Instruction 1
Transcribe the part of the article on linear tile-coding starting with "Updated 8 January" and going on through "LSTD and ATD-L.".

Selected extract
◆ ◆ ◆ ◆
Linear Tile-Coding for Value Function

Updated 8 January 2026

Linear tile-coding is a method that transforms continuous states into sparse, high-dimensional binary vectors for efficient value function approximation.
Left-sided sketching applies dimensionality reduction only to the constraint side, ensuring unbiased estimation while preserving key curvature information.
The approach significantly reduces computational costs and improves sample efficiency, underpinning robust RL algorithms like LSTD and ATD-L.

Linear tile-coding for value function approximation is a methodology within reinforcement learning (RL) for representing and estimating the value function of a policy, especially in high-dimensional continuous state spaces. This approach leverages tile coding to create sparse binary feature encodings suitable for linear approximators, and, when combined with left-sided random sketching techniques, yields powerful and computationally efficient solutions for policy evaluation with least-squares temporal difference learning (LSTD) and quasi-Newton accelerated TD methods. Recent theoretical and empirical findings have clarified the bias–variance trade-offs intrinsic to sketching, provided robust approaches for matrix-based learning, and led to practical guidelines for scaling RL with tile coding to thousands of features (Pan et al., 2017).
◆ ◆ ◆ ◆
Data supplied
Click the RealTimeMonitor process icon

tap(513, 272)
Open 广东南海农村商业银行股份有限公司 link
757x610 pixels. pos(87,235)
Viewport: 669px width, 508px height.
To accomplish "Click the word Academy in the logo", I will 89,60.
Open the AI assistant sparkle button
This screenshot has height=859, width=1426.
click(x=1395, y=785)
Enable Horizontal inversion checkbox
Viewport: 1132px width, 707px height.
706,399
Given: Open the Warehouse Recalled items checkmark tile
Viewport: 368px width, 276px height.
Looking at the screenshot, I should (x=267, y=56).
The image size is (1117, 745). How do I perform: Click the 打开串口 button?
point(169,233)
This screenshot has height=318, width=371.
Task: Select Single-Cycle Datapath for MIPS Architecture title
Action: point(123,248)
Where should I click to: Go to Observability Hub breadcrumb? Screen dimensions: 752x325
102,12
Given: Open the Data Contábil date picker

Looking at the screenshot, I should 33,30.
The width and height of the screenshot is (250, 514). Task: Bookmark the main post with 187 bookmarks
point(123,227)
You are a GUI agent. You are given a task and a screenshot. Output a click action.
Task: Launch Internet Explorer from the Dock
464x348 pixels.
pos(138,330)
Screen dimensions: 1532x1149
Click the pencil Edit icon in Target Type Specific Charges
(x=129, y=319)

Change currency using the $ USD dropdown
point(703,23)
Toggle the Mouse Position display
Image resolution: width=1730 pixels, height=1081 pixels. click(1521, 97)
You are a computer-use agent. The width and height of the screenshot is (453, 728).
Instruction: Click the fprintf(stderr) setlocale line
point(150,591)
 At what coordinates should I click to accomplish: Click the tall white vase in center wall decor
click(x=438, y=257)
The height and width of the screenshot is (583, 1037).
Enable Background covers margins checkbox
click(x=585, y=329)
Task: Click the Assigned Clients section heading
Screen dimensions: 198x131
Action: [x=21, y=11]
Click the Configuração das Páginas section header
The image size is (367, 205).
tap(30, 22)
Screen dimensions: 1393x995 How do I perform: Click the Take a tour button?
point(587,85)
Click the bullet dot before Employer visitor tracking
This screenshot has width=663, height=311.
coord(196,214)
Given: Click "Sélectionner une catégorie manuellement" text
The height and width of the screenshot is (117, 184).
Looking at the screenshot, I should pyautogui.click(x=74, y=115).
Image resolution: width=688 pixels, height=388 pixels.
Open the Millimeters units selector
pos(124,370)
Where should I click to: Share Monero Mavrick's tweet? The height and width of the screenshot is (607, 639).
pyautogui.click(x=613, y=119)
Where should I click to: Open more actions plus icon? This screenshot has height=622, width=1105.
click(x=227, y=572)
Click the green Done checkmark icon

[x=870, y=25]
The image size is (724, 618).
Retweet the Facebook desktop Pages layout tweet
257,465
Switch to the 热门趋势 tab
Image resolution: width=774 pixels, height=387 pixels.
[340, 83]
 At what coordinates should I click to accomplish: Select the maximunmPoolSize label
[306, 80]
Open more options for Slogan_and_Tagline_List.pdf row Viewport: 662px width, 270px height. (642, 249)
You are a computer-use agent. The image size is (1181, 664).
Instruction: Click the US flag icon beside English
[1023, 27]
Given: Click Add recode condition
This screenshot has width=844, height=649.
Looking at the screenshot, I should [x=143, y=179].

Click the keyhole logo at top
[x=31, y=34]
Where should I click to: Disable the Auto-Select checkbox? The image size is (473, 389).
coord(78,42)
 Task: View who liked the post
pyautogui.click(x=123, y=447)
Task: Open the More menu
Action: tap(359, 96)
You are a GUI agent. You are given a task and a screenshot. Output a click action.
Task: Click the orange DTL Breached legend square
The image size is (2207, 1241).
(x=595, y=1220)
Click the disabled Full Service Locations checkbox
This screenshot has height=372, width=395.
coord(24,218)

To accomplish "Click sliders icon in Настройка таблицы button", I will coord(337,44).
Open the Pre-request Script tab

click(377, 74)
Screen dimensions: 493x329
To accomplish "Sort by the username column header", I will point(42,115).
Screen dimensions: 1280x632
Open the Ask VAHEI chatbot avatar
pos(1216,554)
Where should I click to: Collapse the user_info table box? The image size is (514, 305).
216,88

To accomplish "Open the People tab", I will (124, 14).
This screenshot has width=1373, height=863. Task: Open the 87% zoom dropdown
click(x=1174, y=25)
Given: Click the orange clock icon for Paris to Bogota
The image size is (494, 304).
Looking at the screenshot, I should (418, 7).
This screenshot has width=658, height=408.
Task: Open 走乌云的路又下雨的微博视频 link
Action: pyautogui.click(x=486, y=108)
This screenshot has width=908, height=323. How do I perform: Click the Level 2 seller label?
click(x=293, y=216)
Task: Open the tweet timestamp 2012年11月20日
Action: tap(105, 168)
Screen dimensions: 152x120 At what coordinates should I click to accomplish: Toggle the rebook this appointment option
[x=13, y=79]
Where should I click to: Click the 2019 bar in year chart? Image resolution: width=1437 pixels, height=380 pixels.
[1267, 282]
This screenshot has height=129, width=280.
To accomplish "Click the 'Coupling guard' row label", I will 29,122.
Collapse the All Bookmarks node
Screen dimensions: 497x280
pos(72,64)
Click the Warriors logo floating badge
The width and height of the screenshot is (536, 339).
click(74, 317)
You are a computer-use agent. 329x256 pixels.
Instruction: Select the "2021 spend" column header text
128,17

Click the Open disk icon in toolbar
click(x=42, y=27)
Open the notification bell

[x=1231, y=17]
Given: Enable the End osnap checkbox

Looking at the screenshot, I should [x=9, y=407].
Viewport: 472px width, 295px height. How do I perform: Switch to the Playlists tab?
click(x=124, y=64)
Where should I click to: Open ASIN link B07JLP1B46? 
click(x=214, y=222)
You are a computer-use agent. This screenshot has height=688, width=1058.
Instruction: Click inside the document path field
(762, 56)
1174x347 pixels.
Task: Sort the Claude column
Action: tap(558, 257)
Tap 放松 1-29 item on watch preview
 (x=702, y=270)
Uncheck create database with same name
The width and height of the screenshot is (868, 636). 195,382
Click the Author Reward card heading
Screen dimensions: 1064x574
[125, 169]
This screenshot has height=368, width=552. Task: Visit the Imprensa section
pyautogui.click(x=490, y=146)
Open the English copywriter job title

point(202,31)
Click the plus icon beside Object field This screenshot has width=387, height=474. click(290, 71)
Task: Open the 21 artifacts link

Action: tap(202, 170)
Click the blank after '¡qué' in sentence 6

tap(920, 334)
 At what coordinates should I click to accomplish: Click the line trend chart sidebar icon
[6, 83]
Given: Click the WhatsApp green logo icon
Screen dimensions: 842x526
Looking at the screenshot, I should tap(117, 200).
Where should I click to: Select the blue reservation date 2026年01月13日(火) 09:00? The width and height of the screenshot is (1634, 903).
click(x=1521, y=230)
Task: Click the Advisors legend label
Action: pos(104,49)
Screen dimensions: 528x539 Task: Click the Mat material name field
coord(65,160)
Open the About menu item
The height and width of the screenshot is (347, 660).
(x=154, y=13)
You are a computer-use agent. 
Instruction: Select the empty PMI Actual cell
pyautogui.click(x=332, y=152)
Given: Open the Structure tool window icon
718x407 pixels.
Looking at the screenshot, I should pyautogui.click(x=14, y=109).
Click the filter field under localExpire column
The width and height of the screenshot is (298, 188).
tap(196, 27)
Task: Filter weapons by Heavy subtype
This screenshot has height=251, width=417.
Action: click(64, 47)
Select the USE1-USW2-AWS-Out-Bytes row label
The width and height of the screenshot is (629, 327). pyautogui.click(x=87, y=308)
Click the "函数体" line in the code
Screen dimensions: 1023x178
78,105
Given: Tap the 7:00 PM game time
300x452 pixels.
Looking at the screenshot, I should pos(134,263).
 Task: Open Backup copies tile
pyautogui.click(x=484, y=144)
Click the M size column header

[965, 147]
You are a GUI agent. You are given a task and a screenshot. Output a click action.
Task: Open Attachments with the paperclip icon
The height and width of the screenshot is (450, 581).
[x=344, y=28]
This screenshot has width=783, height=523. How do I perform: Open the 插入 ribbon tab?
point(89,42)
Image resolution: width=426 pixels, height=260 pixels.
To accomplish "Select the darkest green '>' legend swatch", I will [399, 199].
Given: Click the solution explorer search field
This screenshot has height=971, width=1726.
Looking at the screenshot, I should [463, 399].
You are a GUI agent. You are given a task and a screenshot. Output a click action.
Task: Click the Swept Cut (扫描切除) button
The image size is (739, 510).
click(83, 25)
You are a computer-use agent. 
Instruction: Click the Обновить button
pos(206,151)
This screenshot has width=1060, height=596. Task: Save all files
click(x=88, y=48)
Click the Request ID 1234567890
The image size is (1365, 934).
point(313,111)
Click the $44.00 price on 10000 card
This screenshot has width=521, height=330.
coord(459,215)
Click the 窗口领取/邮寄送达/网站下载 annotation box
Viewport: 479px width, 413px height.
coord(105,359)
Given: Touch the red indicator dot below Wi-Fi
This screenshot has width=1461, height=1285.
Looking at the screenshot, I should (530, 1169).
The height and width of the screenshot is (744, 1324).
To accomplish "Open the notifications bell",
◆ ◆ ◆ ◆
Instruction 2
Pull out every line of the listing that contains the word "chart".

Final result 1
Updated 8 January 2026

Linear tile-coding is a method that transforms continuous states into sparse, high-dimensional binary vectors for efficient value function approximation.
Left-sided sketching applies dimensionality reduction only to the constraint side, ensuring unbiased estimation while preserving key curvature information.
The approach significantly reduces computational costs and improves sample efficiency, underpinning robust RL algorithms like LSTD and ATD-L.

Final result 2
Where should I click to: Click the 2019 bar in year chart? Image resolution: width=1437 pixels, height=380 pixels.
 At what coordinates should I click to accomplish: Click the line trend chart sidebar icon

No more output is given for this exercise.